Nitish, with the help of Press, especially the Urdu newspapers, wanted to show to the world that in fact he is opening the branch of the AMU in Bihar, when the truth is that he was nowhere in the picture, when the decision was taken. It was in fact a central government initiative and the then minister of state for human resources development, M A A Fatmi, who played a pivotal role. Four-time MP from Katihar, Tariq Anwar, also lobbied for this town and everyone agreed because it has huge Muslim population and had requisite infrastructure. It has a full-fledged medical college hospital and is the divisional headquarters of the railways. All the trains, including Rajdhani, stop in Katihar.
However, when Muslims of Katihar and all those who matter, after initial opposition, reconciled to the idea of AMU branch in Kishanganj, the ruling NDA played another card. As Nitish wants to emerge as the champion of Muslims, he at the same time hinted the BJP to consolidate its own vote bank as there was ample opportunity for it. The ABVP, which was silent over the issue of the AMU, struck at the right moment. On March 29 it decided to hold a rally outside Bihar assembly – which was in session – against the establishment of the AMU branch. Everything passed off peacefully. But the purpose was not that. The ABVP activists deliberately tried to break the iron barriers and enter the assembly. This prompted the police to use lathis.
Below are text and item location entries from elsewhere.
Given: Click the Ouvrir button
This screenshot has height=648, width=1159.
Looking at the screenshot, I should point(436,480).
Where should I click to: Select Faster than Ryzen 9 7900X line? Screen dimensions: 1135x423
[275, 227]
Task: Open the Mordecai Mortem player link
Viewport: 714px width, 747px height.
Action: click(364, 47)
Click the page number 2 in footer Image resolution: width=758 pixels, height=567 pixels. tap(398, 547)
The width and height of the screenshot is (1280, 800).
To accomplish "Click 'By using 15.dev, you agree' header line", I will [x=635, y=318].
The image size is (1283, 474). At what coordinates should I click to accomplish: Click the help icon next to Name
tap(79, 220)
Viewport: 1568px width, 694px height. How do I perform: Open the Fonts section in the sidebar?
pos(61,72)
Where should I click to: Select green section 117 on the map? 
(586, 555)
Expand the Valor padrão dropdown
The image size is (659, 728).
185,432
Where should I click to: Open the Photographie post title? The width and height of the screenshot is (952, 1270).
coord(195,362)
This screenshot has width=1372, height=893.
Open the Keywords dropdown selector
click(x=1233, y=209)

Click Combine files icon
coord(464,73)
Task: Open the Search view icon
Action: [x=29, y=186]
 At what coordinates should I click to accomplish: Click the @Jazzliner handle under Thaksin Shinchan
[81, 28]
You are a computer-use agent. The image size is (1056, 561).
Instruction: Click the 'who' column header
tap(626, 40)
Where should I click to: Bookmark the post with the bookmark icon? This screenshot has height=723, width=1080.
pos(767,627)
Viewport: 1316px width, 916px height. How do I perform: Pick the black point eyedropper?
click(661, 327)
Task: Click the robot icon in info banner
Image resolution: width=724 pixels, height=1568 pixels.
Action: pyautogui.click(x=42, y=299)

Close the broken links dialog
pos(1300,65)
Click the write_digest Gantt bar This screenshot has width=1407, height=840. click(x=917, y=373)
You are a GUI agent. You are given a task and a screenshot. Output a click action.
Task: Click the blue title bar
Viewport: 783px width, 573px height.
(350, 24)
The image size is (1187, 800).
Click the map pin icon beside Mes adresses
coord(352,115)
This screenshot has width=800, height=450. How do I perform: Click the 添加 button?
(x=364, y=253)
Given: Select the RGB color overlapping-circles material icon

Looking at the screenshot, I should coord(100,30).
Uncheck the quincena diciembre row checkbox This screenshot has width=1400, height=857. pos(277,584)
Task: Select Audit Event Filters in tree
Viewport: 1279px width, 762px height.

It was an all stage-managed drama and the issue was immediately raised in the state assembly and legislative council. The BJP’s national spokesman, Tarun Vijay, went on to question the establishment of AMU branch in Kishanganj. The ABVP gave a call to intensify the stir and announced Bihar bandh on April 1 in protest against this so-called lathi-charge.
All this took place at the height of the preparation for Jamiat-ul-Ulema’s state convention. The chief minister was fully aware of this big show of Jamiat but he never asked the ABVP or the BJP to call off their stir. What is strange is the role of Urdu Press in Bihar. Like the mainstream newspapers, it chose to write that Nitish Kumar is opening AMU branch in Bihar, as if opening a central university is now the task of the state government. Through these paid-news items, the state government wanted to create an impression among Muslims that it is doing so much for them. At the same time the purpose was to deprive the RJD, NCP and Congress leaders of their credit for bringing AMU branch in Bihar.
Till April 1 things went on as per planned. While the BJP, through ABVP, was polarising Hindus, the chief minister himself was busy doing so for the Muslims. But then the arrival of Swami Agnivesh in the convention threw cold water in Janata Dal United-Bharatiya Janata Party plan. Though Lalu and Ram Vilas, along with some Muslims, had repeatedly been criticising Nitish for playing dirty politics, the media was blacking out the news. But when a non-politician like Swami Agnivesh chose to openly expose Nitish Kumar and that too in the presence of thousands of people, the media was bound to give some coverage.
Since Nitish came under attack from totally unexpected quarter – a social reformer who had no vested interest – there was no card left for him. He ended up befooling himself on April 1.